When Shiva chopped Shakti into 53 pieces & scattered them over the whole Ganges basin, her cunt fell here. Some friendly priests speak English & help me find the cave where Yoni's on display. By this time I know I'm seriously sick, but determined to finish the ritual. A herd of pilgrims (all at least one head shorter than me) literally engulfs me like an undertow-wave at the beach, & hurls me suspended down suffocating winding troglodyte stairs into claustrophobic womb-cave where I swirl nauseated & hallucinating toward a shapeless cone meteorite smeared in centuries of ghee & ochre.

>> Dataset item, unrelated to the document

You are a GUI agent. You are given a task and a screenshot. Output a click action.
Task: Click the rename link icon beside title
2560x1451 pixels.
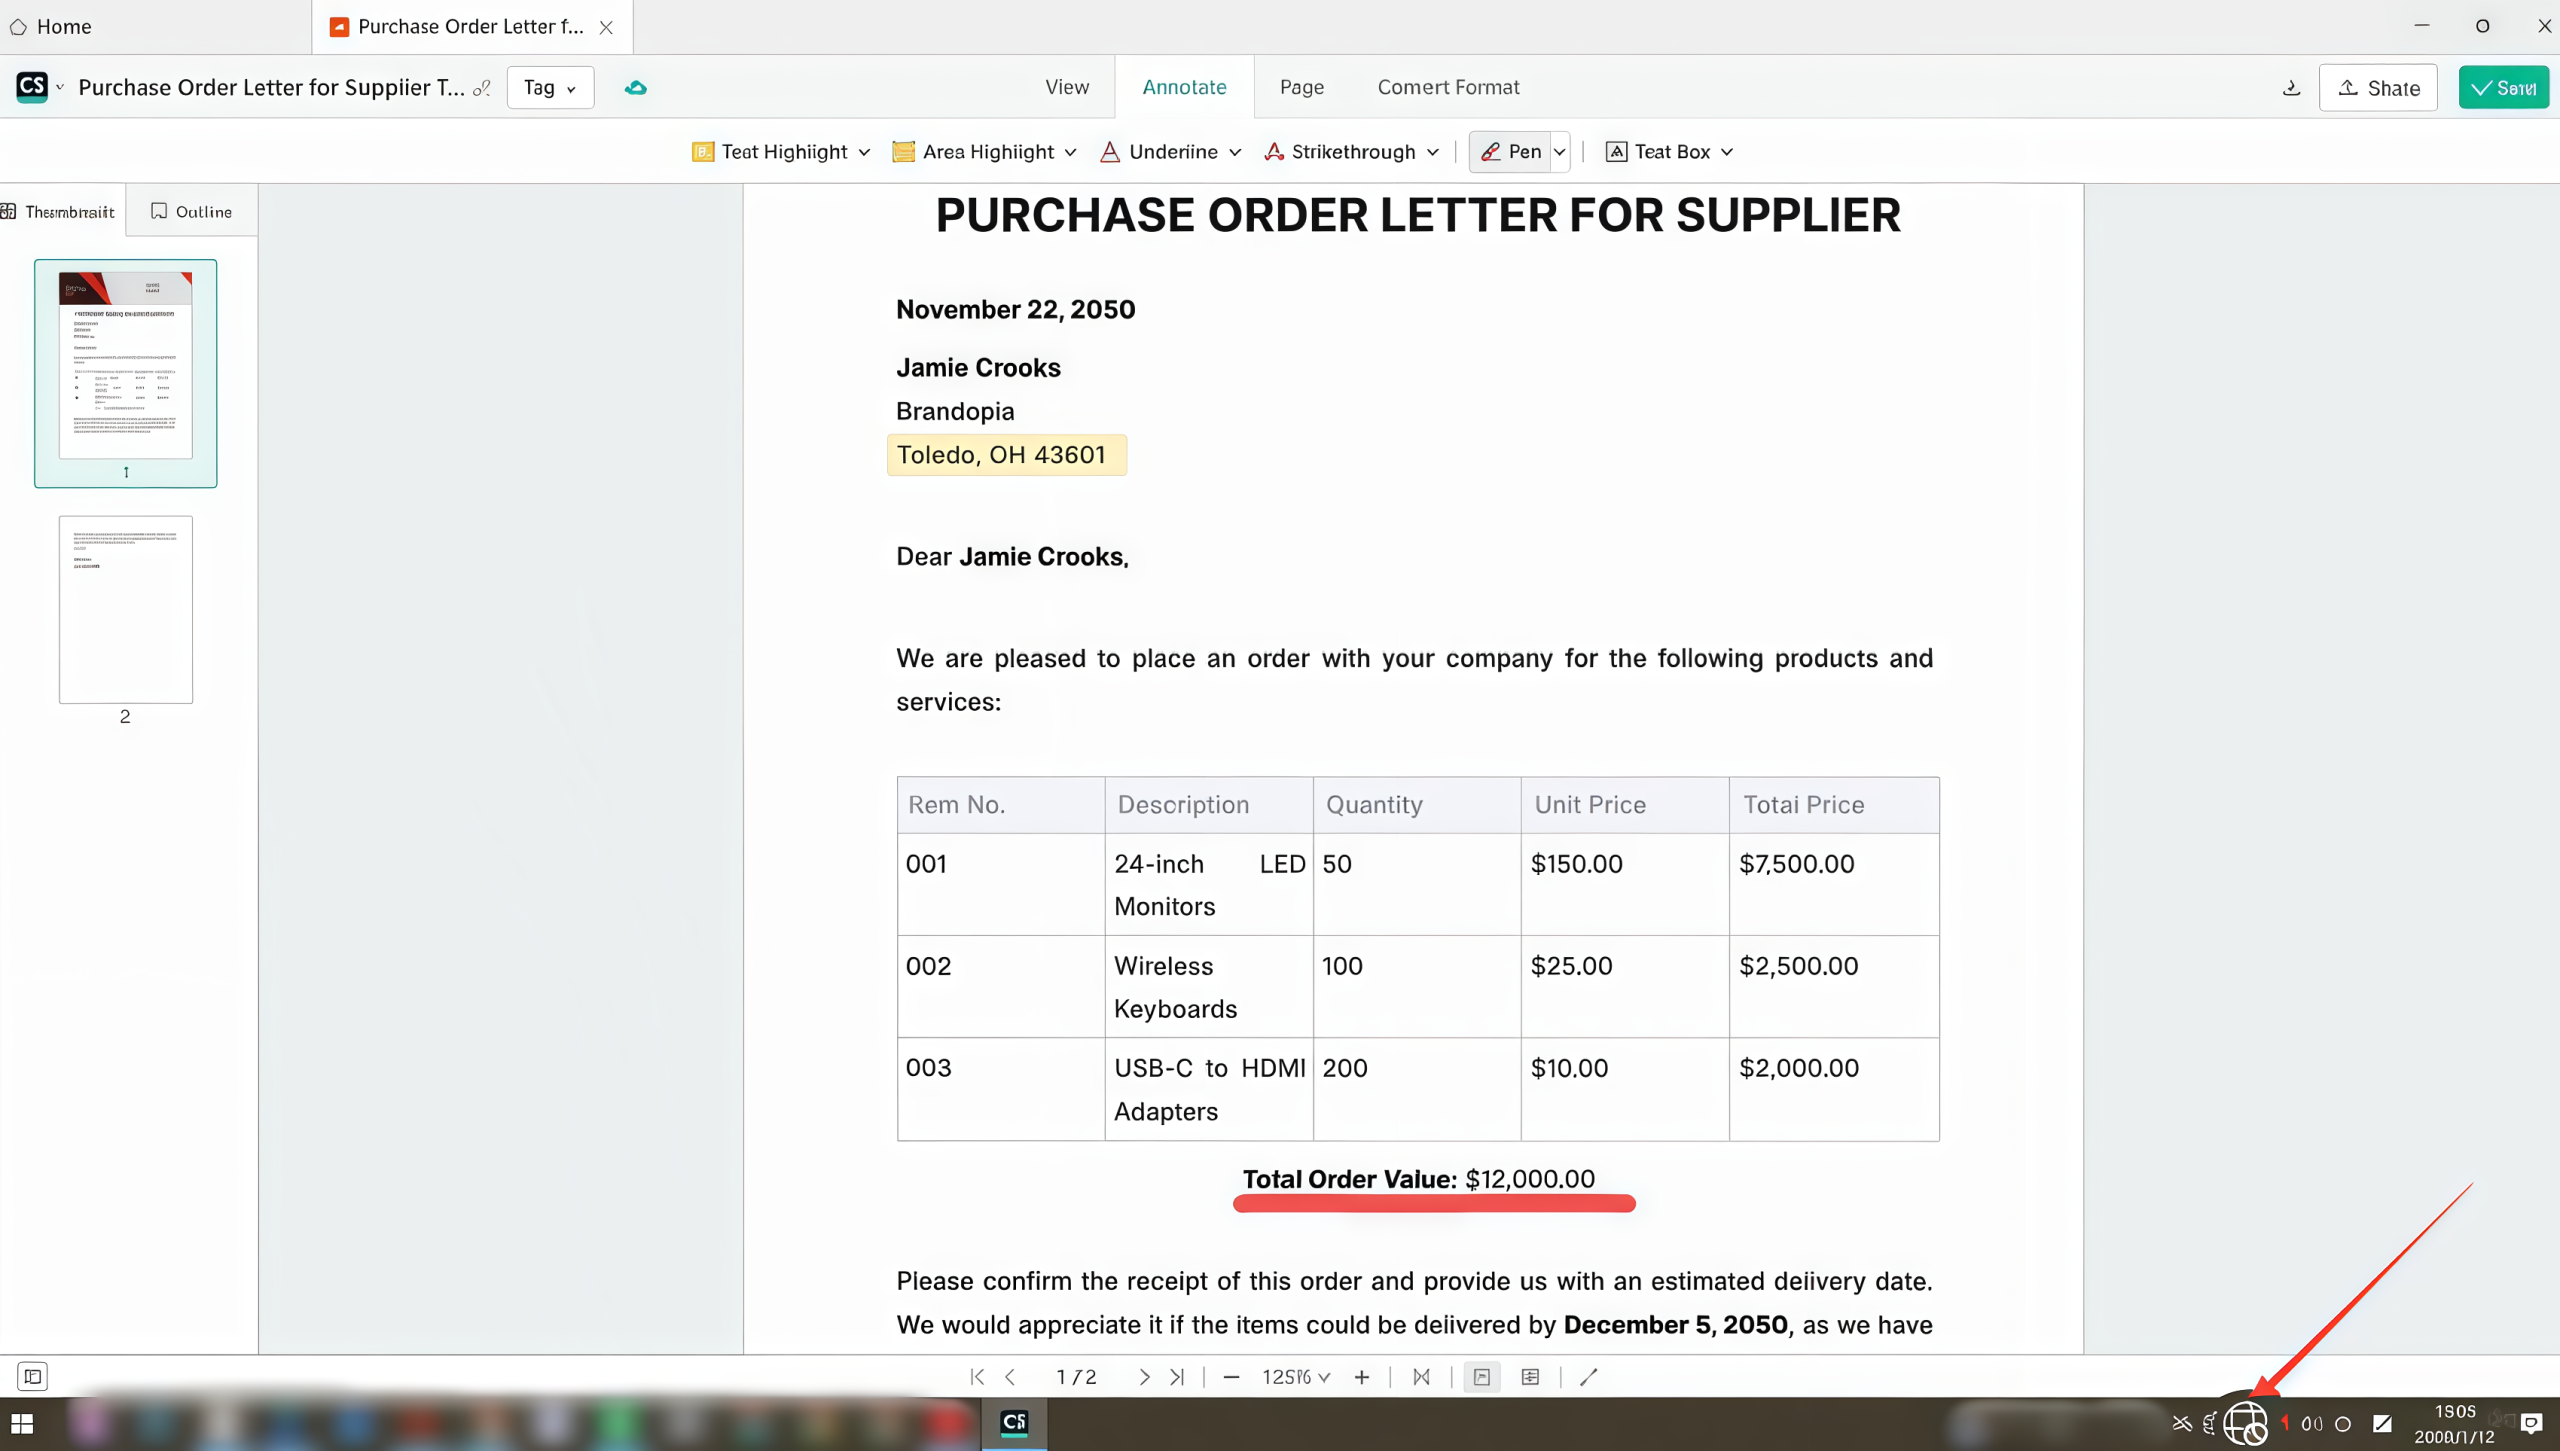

The herd parts for me, allows me to throw a garland of jasmine over the yoni.
A week later in Kathmandu I enter the German Missionary Hospital (for a month) with hepatitis. A small price to pay for all that knowledge--the liver of some retired colonel from a Kipling story!--but I know her, I know Kali. Yes absolutely the archetype of all that horror, yet for those who know, she becomes the generous mother. Later in a cave in the jungle above Rishikish I meditated on Tara for several days (with mantra, yantra, mudra, incense, & flowers) & returned to the serenity of Darjeeling , its beneficent visions.
Her age must contain horrors, for most of us cannot understand her or reach beyond the necklace of skulls to the garland of jasmine, knowing in what sense they are the same. To go thru CHAOS, to ride it like a tiger, to embrace it (even sexually) & absorb some of its shakti, its life-juice--this is the Path of Kali Yuga. Creative nihilism. For those who follow it she promises enlightenment & even wealth, a share of her temporal power.
The sexuality & violence serve as metaphors in a poem which acts directly on consciousness through the Image-ination - or else in the correct circumstances they can be openly deployed & enjoyed, embued with a sense of the holiness of every thing from ecstasy & wine to garbage & corpses.